Sebagai contoh misalnya, Kota Almere. Kota yang masuk dalam bagian provinsi Flevoland ini seperti yang dirinci di Wikipedia merupakan kota yang sebagian besar wilayahnya adalah Polder (tanah hasil pengeringan air laut). Sistem polder sendiri merupakan salah satu bagian dari reklamasi yang dilakukan dengan mengeringkan perairan yang akan direklamasi dengan memompa air yang berada di dalam tanggul kedap air untuk kemudian dibuang keluar daerah lahan reklamasi.
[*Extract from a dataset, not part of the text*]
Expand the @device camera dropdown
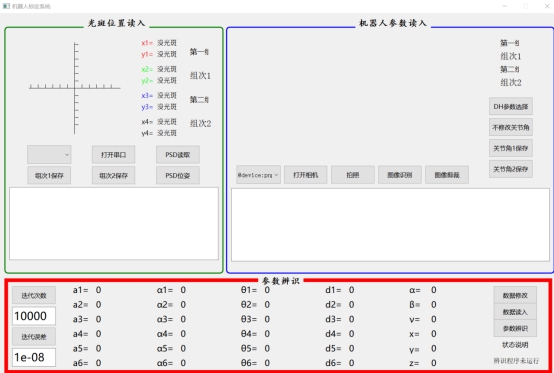554x373 pixels. click(258, 174)
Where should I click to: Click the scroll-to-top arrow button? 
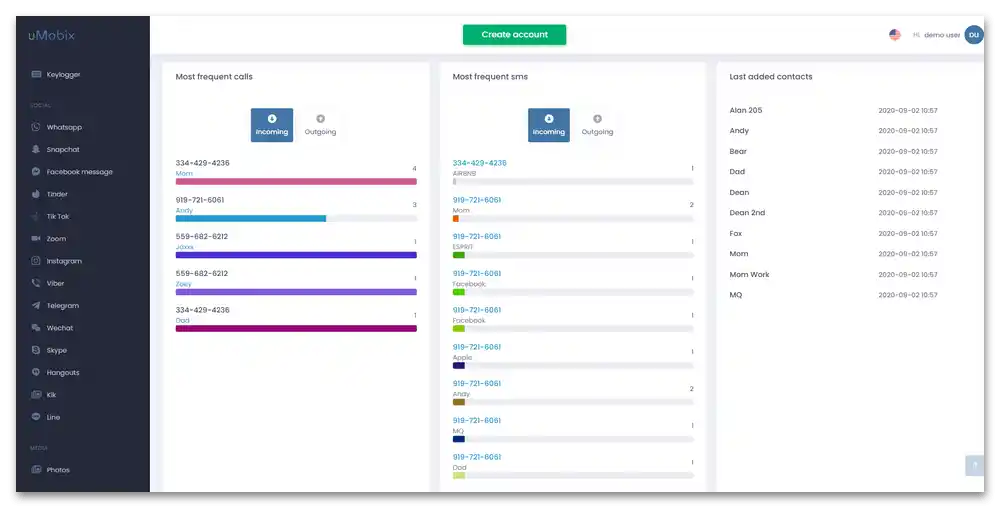pos(974,465)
Dengan mengedepankan skema reklamasi dalam pengembangan wilayahnya, Belanda bisa diklaim sebagai prototype sempurna bagi Negara-negara lain yang ingin melakukan reklamasi. Sekadar informasi, bahkan satu wilayah di Belanda yakni Lahan Beemster masuk dalam Daftar Pusaka UNESCO sebagai misal paling sukses karena menciptakan sebagian besar lahan kering di bagian utara, barat dan barat daya.
Atau ada juga Komplek Maasvlakte II di Rotterdam yakni sebuah kompleks pelabuhan yang didirikan di atas pulau hasil reklamasi.
Bagaimana dengan Indonesia?
Sebagai Negara dengan gugusan pulau yang banyak dan luas, Indonesia sejatinya tidak perlu terlalu banyak menuntut reklamasi sebagai satu-satunya jalan dalam memperluas wilayah atau membuat wilayah baru. Kalaupun harus terjadi, ada baiknya menaati teori reklamasi yang terbagi menjadi beberapa jenis seperti dengan Sistem Timbunan yakni dimana reklamasi dilakukan dengan cara menimbun perairan pantai sampai muka lahan berada di atas permukaan air laut tinggi.
Atau bisa juga seperti Belanda yakni melalui Sistem Polder, Sistem Kombinasi (Timbunan dan Polder) yaitu setelah lahan diperoleh dengan metode pemompaan, hingga lahan tersebut mencapai ketinggian tertentu sehingga perbedaan elevasi antara lahan reklamasi dan muka air laut tidak besar atau dengan Sistem Drainase yang biasanya sistem reklamasi seperti ini digunakan pada wilayah pesisir yang datar dan relatif rendah dari wilayah disekitarnya, tetapi elevasi muka tanahnya masih lebih tinggi daripada elevasi muka air laut.
Yang perlu menjadi perhatian pula adalah bahwa biaya yang dikeluarkan untuk reklamasi tidaklah sedikit. Termasuk biaya untuk mengongkosi perusahan konstruksi reklamasi berskala internasional seperti Van Oord dan Boskalis International dari Belanda, Jan De Nul dan Dredging International dari Belgia, China Harbour dan Hai Yin dari China
Dredging International dan Boskalis International terkenal dengan proyek reklamasi di Bahrain dan Palma, serta China Harbor yang mengerjakan reklamasi Suramadu dan deep waterpark terdalam di pelabuhan China.
Reklamasi harusnya menjadi solusi dan bukan menimbulkan masalah baru. Indonesia boleh saja mencontoh kesuksesan Negara-negara tersebut di atas. Namun ingat, semuanya harus berangkat dari pondasi kepentingan orang banyak serta tidak menimbulkan dampak buruk bagi lingkungan, bukan dari kepentingan tertentu apalagi jika hanya didasari oleh nafsu.